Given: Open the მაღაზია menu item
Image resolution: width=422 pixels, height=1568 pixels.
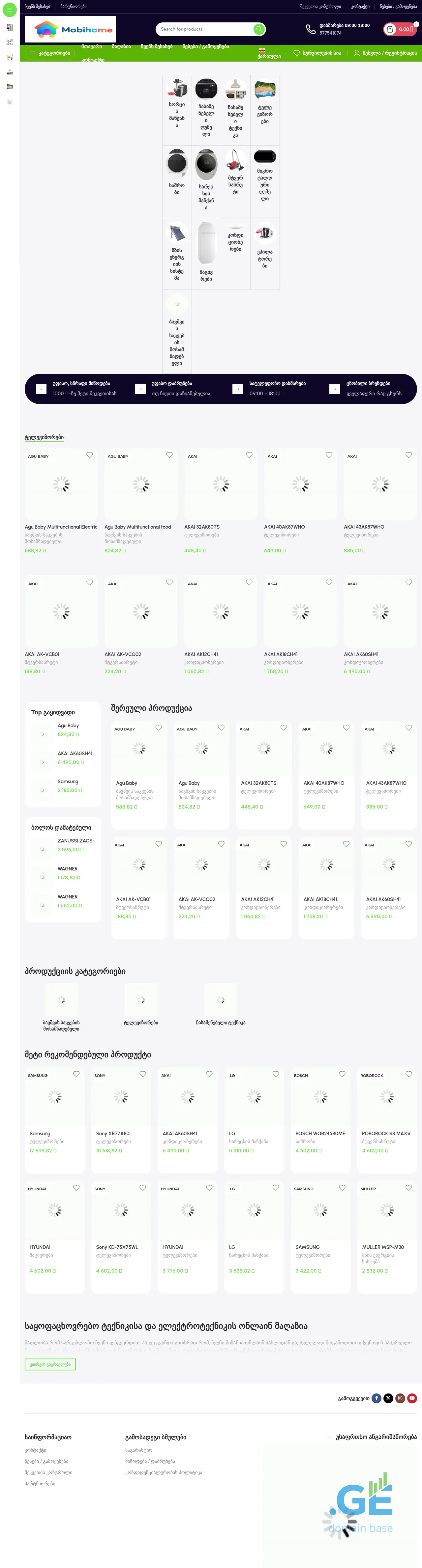Looking at the screenshot, I should click(x=121, y=47).
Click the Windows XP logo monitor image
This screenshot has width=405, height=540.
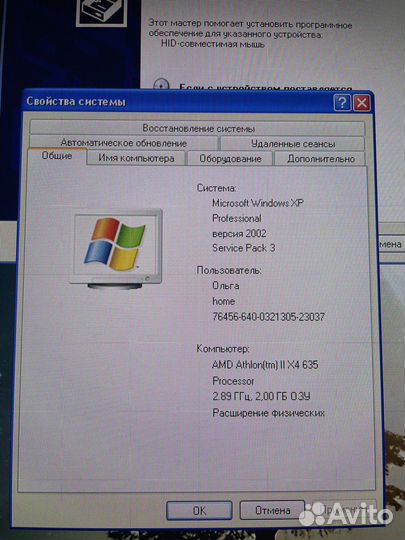click(116, 249)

================

Work instruction: Skip the pictures. Restate everything else in the records word for word.

Result for this task:
Given: Open the მაღაზია menu item
Image resolution: width=422 pixels, height=1568 pixels.
Looking at the screenshot, I should click(x=121, y=47).
Click the Windows XP logo monitor image
This screenshot has width=405, height=540.
click(116, 249)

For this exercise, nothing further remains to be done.